THE TASK → Copy the listing below word for word, from its first line through the line containing "(342, 228).", and leave out the pictures.

::::

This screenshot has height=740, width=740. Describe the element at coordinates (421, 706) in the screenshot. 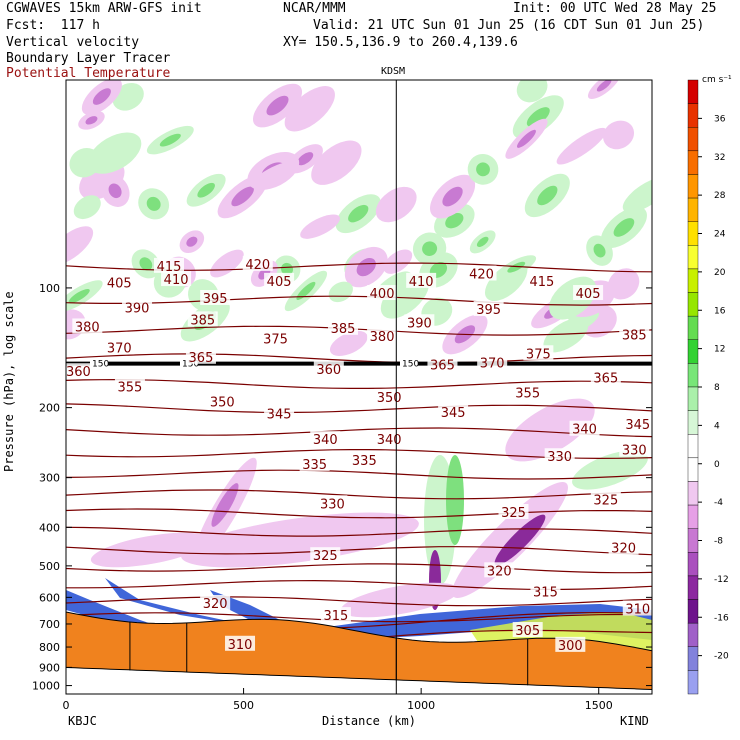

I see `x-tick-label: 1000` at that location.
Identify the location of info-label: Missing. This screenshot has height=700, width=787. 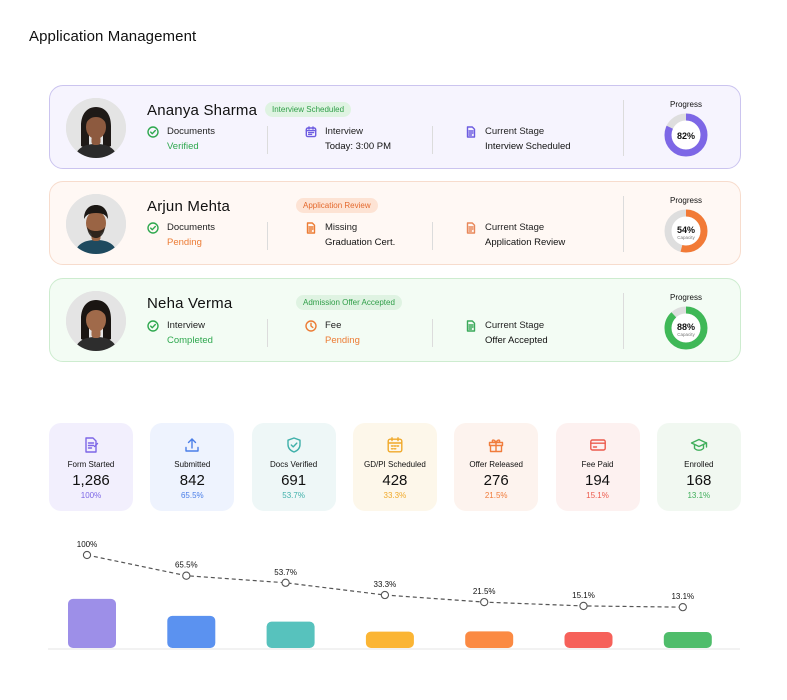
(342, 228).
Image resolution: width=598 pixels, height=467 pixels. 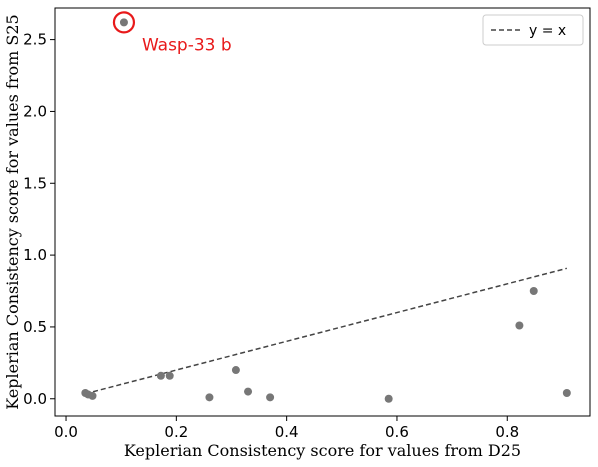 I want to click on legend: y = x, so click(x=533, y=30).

::::

OUTPUT OF THE TASK →
This screenshot has height=740, width=740. Describe the element at coordinates (421, 706) in the screenshot. 

I see `x-tick-label: 1000` at that location.
Identify the location of info-label: Missing. This screenshot has height=700, width=787. 
(342, 228).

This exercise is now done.